***** Data for this task
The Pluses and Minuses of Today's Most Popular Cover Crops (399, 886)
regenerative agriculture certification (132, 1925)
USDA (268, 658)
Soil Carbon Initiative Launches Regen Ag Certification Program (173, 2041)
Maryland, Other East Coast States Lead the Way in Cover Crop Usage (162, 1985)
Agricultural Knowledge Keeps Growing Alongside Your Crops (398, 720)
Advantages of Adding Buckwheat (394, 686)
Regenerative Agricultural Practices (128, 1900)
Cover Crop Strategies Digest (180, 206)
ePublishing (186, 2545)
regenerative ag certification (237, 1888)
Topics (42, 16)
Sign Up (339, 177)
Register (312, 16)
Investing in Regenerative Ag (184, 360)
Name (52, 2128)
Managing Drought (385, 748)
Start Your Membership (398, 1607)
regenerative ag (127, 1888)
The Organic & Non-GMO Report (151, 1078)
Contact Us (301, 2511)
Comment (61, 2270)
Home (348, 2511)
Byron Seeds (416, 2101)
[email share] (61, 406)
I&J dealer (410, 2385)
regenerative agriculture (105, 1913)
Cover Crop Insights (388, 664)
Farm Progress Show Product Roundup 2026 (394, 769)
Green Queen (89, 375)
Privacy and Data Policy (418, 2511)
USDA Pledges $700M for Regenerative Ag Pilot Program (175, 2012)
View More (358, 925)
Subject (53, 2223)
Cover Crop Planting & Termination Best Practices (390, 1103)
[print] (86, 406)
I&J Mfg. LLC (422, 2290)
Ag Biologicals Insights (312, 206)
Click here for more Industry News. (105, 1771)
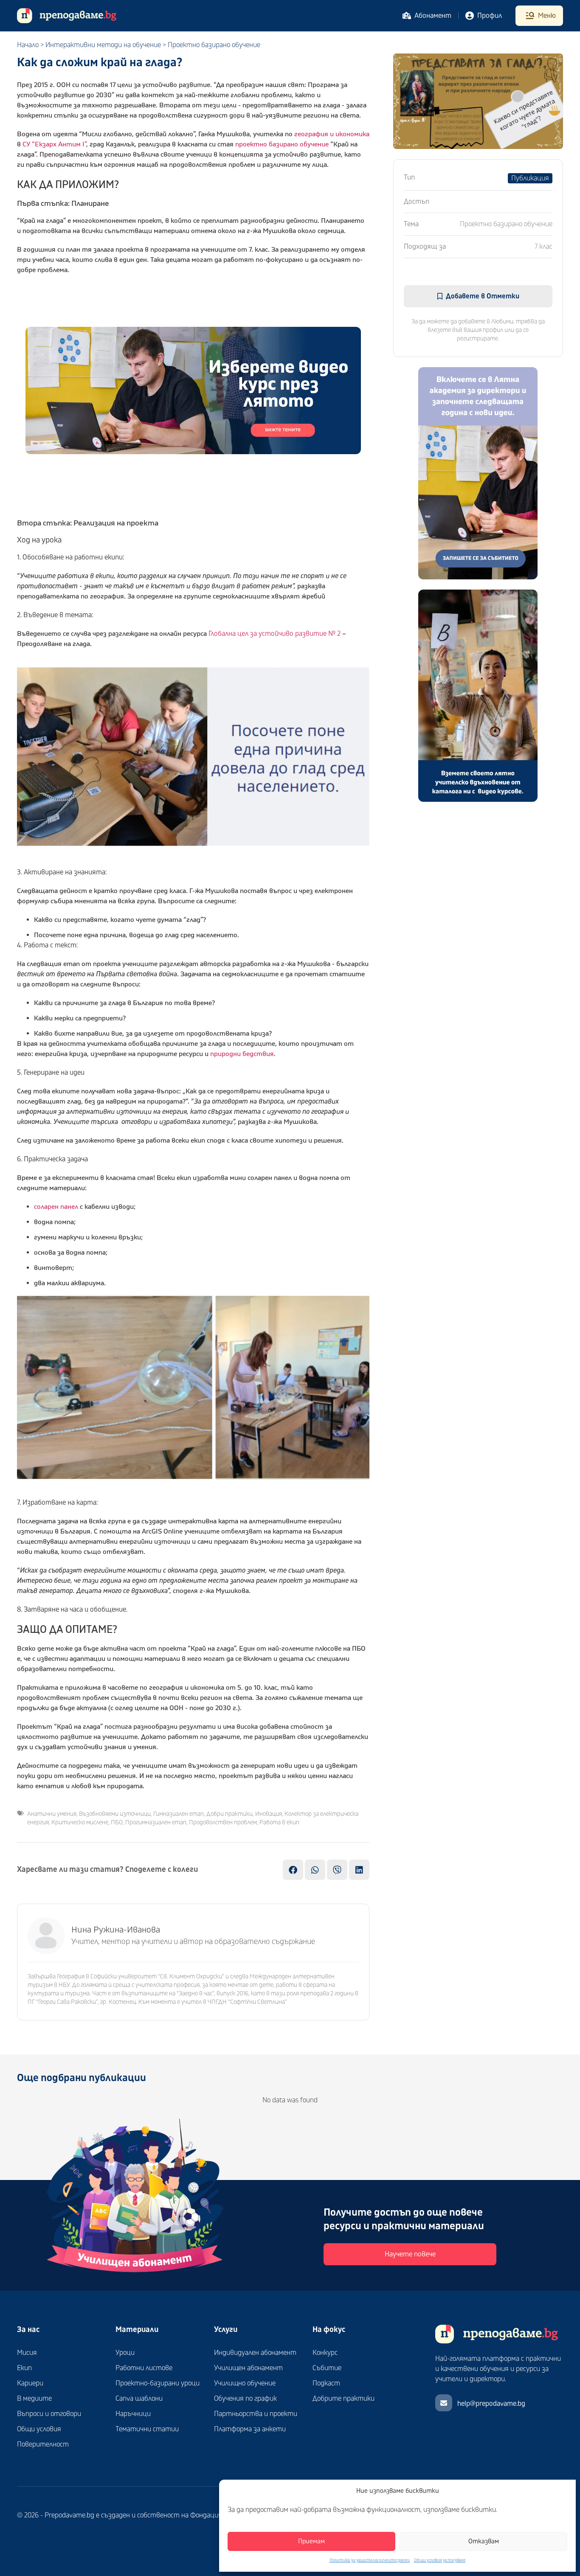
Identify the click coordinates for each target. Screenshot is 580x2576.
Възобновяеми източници (115, 1814)
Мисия (27, 2352)
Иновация (268, 1814)
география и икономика (331, 134)
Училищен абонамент (248, 2368)
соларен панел (56, 1206)
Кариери (30, 2383)
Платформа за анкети (250, 2429)
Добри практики (229, 1814)
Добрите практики (343, 2398)
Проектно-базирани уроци (157, 2383)
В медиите (34, 2398)
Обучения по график (245, 2398)
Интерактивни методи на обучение (103, 45)
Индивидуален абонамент (255, 2352)
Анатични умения (51, 1814)
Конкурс (325, 2352)
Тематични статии (147, 2429)
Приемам (311, 2541)
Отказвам (483, 2541)
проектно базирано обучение (282, 144)
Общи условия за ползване (439, 2560)
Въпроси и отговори (49, 2414)
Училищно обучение (245, 2383)
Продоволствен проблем (223, 1822)
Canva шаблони (139, 2398)
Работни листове (143, 2368)
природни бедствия (242, 1054)
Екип (24, 2368)
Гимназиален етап (178, 1814)
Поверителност (43, 2444)
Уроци (125, 2352)
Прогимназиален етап (155, 1822)
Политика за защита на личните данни (369, 2560)
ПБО (117, 1822)
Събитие (327, 2368)
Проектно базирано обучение (214, 45)
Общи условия (39, 2429)
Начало (28, 45)
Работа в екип (279, 1822)
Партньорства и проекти (255, 2414)
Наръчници (133, 2414)
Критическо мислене (79, 1822)
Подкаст (326, 2383)
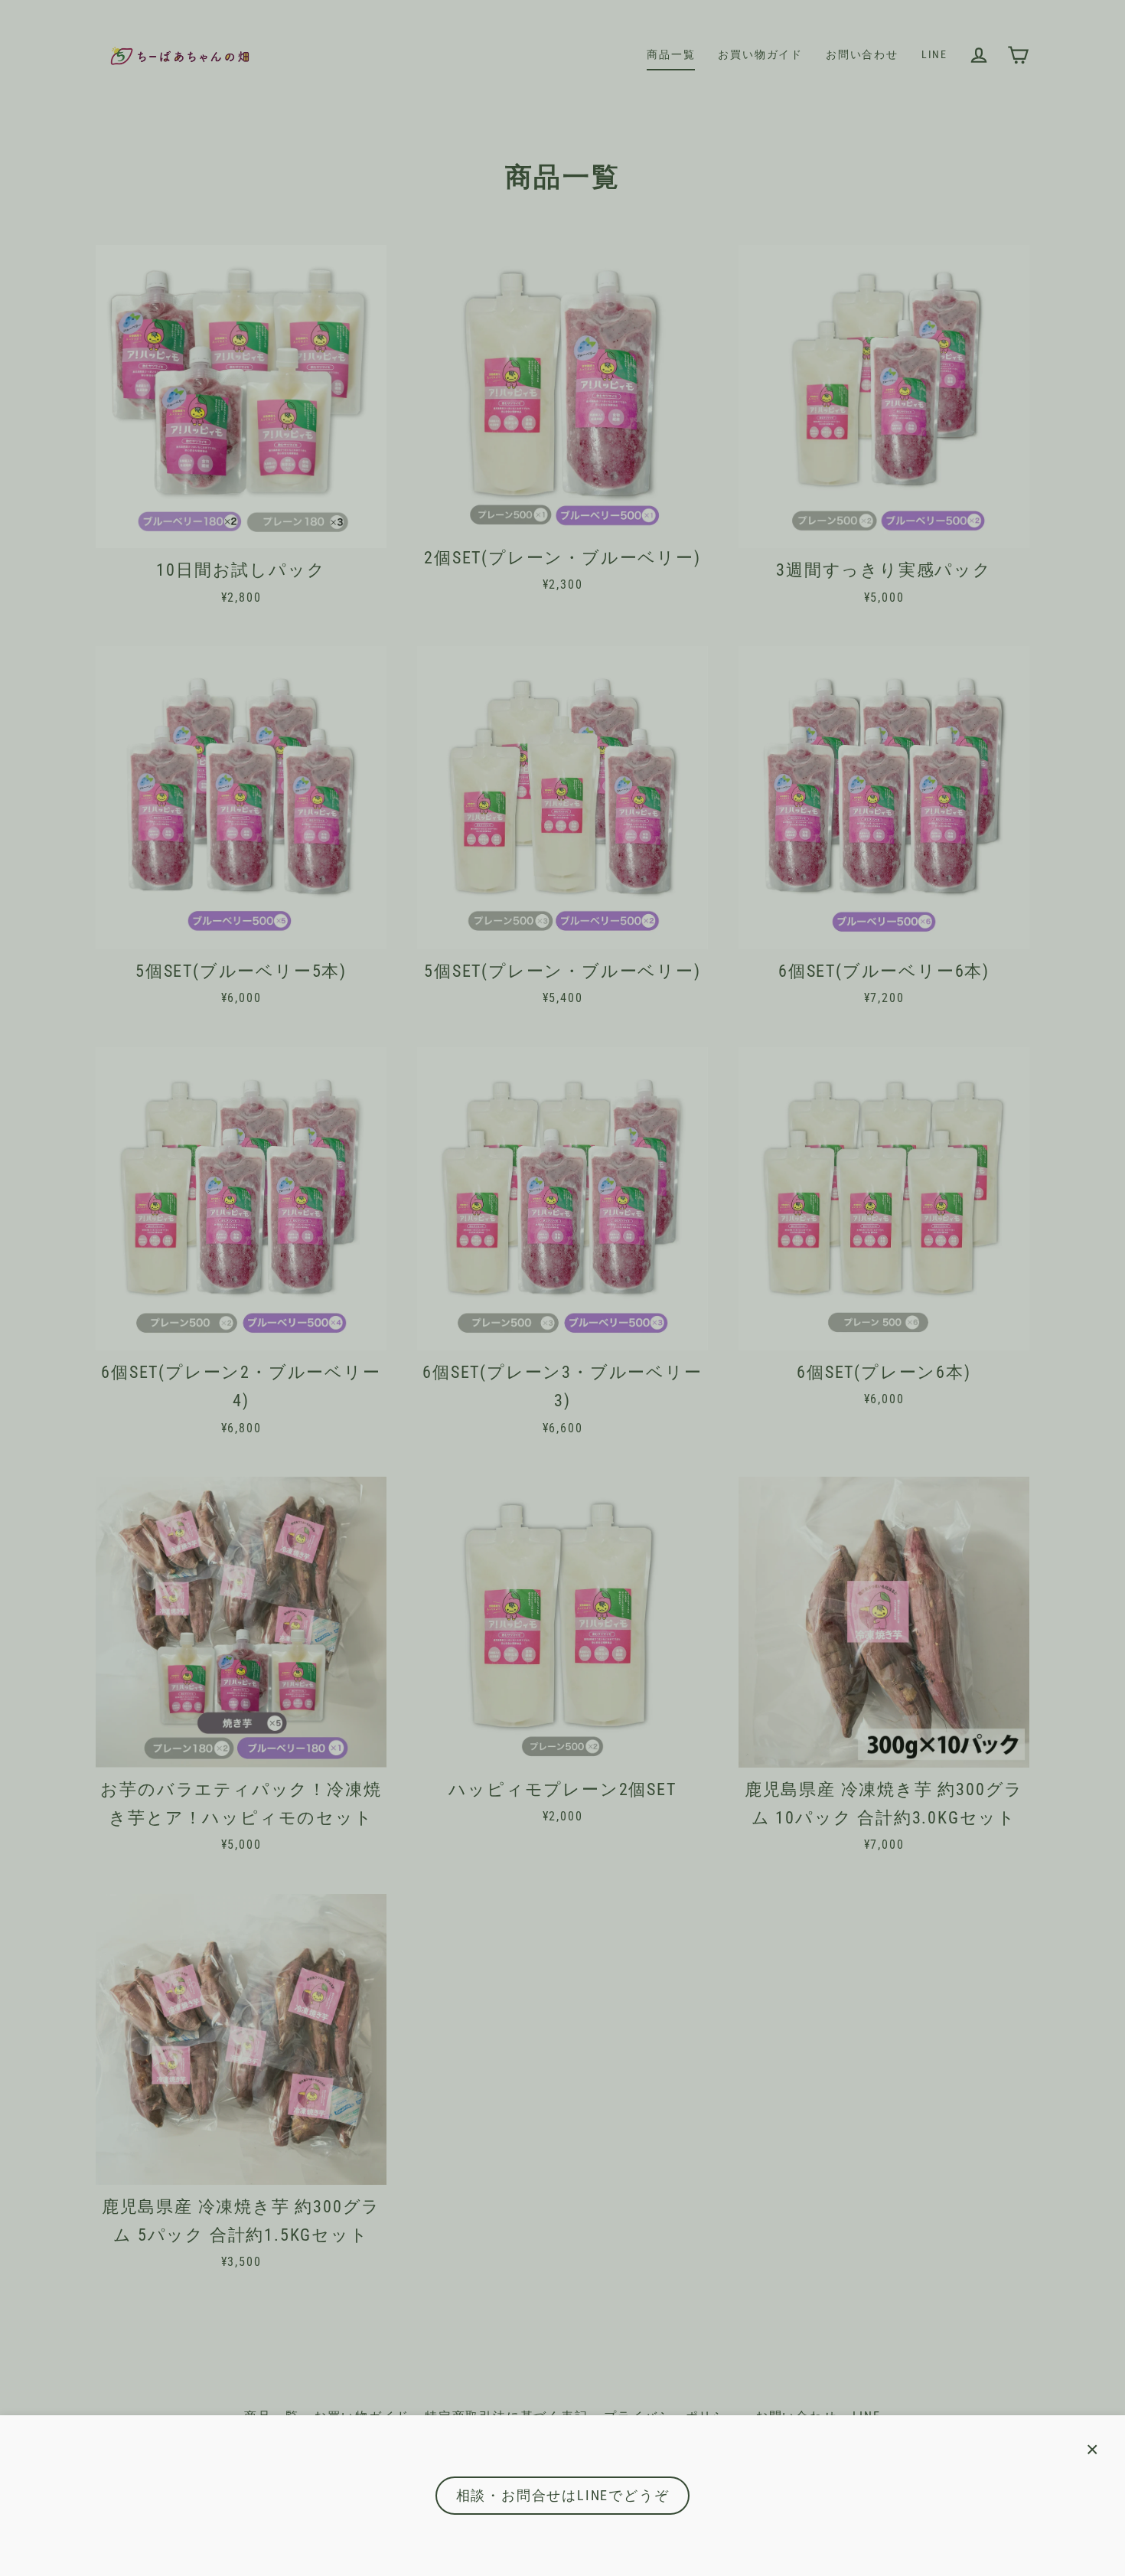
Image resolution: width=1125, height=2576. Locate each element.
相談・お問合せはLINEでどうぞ (563, 2495)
**********
- Exercise -
No image belongs in the copy. Transcribe the full listing verbatim.

- Exercise answer -
The Pluses and Minuses of Today's Most Popular Cover Crops (399, 886)
regenerative agriculture certification (132, 1925)
USDA (268, 658)
Soil Carbon Initiative Launches Regen Ag Certification Program (173, 2041)
Maryland, Other East Coast States Lead the Way in Cover Crop Usage (162, 1985)
Agricultural Knowledge Keeps Growing Alongside Your Crops (398, 720)
Advantages of Adding Buckwheat (394, 686)
Regenerative Agricultural Practices (128, 1900)
Cover Crop Strategies Digest (180, 206)
ePublishing (186, 2545)
regenerative ag certification (237, 1888)
Topics (42, 16)
Sign Up (339, 177)
Register (312, 16)
Investing in Regenerative Ag (184, 360)
Name (52, 2128)
Managing Drought (385, 748)
Start Your Membership (398, 1607)
regenerative ag (127, 1888)
The Organic & Non-GMO Report (151, 1078)
Contact Us (301, 2511)
Comment (61, 2270)
Home (348, 2511)
Byron Seeds (416, 2101)
[email share] (61, 406)
I&J dealer (410, 2385)
regenerative agriculture (105, 1913)
Cover Crop Insights (388, 664)
Farm Progress Show Product Roundup 2026 (394, 769)
Green Queen (89, 375)
Privacy and Data Policy (418, 2511)
USDA Pledges $700M for Regenerative Ag Pilot Program (175, 2012)
View More (358, 925)
Subject (53, 2223)
Cover Crop Planting & Termination Best Practices (390, 1103)
[print] (86, 406)
I&J Mfg. LLC (422, 2290)
Ag Biologicals Insights (312, 206)
Click here for more Industry News. (105, 1771)
Identify the click coordinates for each target. Screenshot is 580x2576.
Възобновяеми източници (115, 1814)
Мисия (27, 2352)
Иновация (268, 1814)
география и икономика (331, 134)
Училищен абонамент (248, 2368)
соларен панел (56, 1206)
Кариери (30, 2383)
Платформа за анкети (250, 2429)
Добри практики (229, 1814)
Добрите практики (343, 2398)
Проектно-базирани уроци (157, 2383)
В медиите (34, 2398)
Обучения по график (245, 2398)
Интерактивни методи на обучение (103, 45)
Индивидуален абонамент (255, 2352)
Анатични умения (51, 1814)
Конкурс (325, 2352)
Тематични статии (147, 2429)
Приемам (311, 2541)
Отказвам (483, 2541)
проектно базирано обучение (282, 144)
Общи условия за ползване (439, 2560)
Въпроси и отговори (49, 2414)
Училищно обучение (245, 2383)
Продоволствен проблем (223, 1822)
Canva шаблони (139, 2398)
Работни листове (143, 2368)
природни бедствия (242, 1054)
Екип (24, 2368)
Гимназиален етап (178, 1814)
Поверителност (43, 2444)
Уроци (125, 2352)
Прогимназиален етап (155, 1822)
Политика за защита на личните данни (369, 2560)
ПБО (117, 1822)
Събитие (327, 2368)
Проектно базирано обучение (214, 45)
Общи условия (39, 2429)
Начало (28, 45)
Работа в екип (279, 1822)
Партньорства и проекти (255, 2414)
Наръчници (133, 2414)
Критическо мислене (79, 1822)
Подкаст (326, 2383)
Image resolution: width=1125, height=2576. Locate each element.
相談・お問合せはLINEでどうぞ (563, 2495)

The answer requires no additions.